Records from a data collection
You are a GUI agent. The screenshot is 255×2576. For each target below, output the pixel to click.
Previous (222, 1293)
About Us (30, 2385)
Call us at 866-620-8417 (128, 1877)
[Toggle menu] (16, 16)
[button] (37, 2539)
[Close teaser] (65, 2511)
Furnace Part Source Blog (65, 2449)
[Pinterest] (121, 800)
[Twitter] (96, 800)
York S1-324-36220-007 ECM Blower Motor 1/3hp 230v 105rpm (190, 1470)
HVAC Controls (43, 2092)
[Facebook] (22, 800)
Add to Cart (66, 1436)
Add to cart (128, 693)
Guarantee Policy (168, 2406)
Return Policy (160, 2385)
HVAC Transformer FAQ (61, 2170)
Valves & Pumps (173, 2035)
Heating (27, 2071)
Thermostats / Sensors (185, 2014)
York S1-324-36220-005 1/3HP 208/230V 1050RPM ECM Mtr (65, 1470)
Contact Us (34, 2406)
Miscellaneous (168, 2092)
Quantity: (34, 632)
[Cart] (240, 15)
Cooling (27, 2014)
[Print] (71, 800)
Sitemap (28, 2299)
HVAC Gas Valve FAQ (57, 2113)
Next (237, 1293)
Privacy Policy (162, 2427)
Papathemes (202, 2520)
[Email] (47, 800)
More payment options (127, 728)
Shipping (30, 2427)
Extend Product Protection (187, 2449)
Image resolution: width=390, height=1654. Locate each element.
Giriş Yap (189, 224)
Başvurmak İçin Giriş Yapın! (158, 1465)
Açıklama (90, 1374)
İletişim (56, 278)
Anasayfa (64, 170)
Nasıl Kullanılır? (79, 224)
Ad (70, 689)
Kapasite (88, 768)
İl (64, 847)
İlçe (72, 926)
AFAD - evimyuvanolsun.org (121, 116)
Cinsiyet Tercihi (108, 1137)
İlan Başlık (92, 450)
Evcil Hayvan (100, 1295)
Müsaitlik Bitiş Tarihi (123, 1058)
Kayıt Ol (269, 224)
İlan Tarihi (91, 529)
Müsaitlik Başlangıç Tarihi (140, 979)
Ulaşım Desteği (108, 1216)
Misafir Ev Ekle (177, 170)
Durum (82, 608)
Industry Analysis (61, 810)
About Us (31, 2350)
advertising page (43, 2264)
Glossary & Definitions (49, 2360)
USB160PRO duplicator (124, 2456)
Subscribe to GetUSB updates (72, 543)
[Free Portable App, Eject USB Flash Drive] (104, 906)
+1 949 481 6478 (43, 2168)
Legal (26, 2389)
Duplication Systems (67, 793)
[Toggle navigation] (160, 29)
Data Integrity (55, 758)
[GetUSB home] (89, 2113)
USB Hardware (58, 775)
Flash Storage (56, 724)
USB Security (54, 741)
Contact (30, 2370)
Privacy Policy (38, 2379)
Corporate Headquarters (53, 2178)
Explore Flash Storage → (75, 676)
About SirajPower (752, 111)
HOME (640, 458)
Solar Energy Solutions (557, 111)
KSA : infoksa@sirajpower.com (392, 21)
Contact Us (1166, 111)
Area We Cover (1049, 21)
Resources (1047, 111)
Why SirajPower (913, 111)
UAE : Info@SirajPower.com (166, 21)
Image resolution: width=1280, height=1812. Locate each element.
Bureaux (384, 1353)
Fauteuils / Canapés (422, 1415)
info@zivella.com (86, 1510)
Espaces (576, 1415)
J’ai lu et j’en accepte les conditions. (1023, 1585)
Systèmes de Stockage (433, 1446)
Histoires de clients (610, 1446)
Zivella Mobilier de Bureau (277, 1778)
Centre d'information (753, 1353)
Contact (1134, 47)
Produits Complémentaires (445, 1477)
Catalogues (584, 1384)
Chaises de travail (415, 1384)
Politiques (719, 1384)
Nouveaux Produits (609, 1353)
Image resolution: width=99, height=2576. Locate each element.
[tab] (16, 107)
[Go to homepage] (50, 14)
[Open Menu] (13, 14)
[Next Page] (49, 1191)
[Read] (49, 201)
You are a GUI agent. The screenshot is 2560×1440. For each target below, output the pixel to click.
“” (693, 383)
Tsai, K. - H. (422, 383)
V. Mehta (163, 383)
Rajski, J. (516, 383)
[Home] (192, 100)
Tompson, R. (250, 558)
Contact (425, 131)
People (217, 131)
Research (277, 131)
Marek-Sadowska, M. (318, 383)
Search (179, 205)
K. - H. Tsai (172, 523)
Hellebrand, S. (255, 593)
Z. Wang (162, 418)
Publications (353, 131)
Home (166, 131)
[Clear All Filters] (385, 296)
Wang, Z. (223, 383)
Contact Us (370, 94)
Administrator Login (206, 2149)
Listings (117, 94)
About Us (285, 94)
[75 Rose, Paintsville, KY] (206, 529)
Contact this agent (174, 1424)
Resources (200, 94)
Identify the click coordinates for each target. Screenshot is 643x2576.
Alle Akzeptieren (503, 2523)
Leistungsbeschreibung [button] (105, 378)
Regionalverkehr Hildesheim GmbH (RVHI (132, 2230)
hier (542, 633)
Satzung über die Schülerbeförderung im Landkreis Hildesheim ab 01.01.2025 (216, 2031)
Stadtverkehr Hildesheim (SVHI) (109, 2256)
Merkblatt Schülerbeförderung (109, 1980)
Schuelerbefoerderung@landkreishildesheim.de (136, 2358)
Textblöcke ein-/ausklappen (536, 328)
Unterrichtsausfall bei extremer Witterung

The problem:
The answer is the lines above between the line holding "Listings (117, 94)" and the line holding "hier (542, 633)", inclusive, each written out exactly, and no others.

Result of the exercise:
Listings (117, 94)
About Us (285, 94)
[75 Rose, Paintsville, KY] (206, 529)
Contact this agent (174, 1424)
Resources (200, 94)
Identify the click coordinates for each target. Screenshot is 643x2576.
Alle Akzeptieren (503, 2523)
Leistungsbeschreibung [button] (105, 378)
Regionalverkehr Hildesheim GmbH (RVHI (132, 2230)
hier (542, 633)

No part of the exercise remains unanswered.